Legacy automakers struggle to catch up with Tesla’s vehicle efficiency.
Tesla is aware that new all-electric cars coming, but notes in its 3rd quarter report that more than 15 years of battery pack and powertrain development give it an edge over established carmakers, most of which engaged in EVs significantly later.
Tesla’s advantage could be worth at least a few more years of lead and the Californian company says that proof lies in efficiency.
As an example, the all-wheel-drive Tesla Model X from 2016 is rated at 3.1 miles of range per kWh according to the EPA. It’s very good for such a big and heavy vehicle with fancy doors (that delayed the project a few times) and strong performance.
Tesla Model 3 all-wheel drive raises the bar even higher to 4.1 miles of range per kWh.

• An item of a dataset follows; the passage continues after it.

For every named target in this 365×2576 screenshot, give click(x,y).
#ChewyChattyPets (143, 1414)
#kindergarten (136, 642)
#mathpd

In the case of the competition, current and upcoming all-wheel drive electric cars (think Jaguar I-Pace, for example) vary between 2.4 to 2.8 miles of range per kWh according to EPA. That’s not even on the level of the Model X.
We do believe that the Tesla battery and powertrain package is the best on the market and that’s what we also hear from Munro & Associates, which on the other hand notes that the body in white of the Model 3 was poorly designed (here lies the advantage of companies that existed way before Tesla).
In the longer term, Tesla and legacy automakers will improve weaknesses and become more similar to each other, just like many ICE models and brands become similar to each others over the years. But for now, Tesla is leading on the side of efficiency, battery and powertrain.
From Tesla’s Q3 earnings report:
“Battery pack and powertrain are at the heart of our vehicles. Over the past 15 years, we have worked hard to make the best powertrain anywhere on the market. By 2016, Model X energy efficiency was 3.1 miles of EPA range per kWh. This is an extremely important metric as it allows an EV to reach a long EPA range even when using a relatively small, inexpensive battery pack. With Model 3, energy efficiency improved dramatically to 4.1 EPA miles per kWh, the highest efficiency for any all-wheel drive EV. To put this in context, our current or upcoming AWD (2019) competition is expected to achieve 2.4 to 2.8 miles of EPA range per kWh. Model 3 has far better energy efficiency while also providing the quickest acceleration (0-60 mph in as little as 3.3 seconds) and the highest top speed (155 mph). Additionally, the curb weight of Model 3 long range RWD is only 3% heavier than its gas powered equivalents.”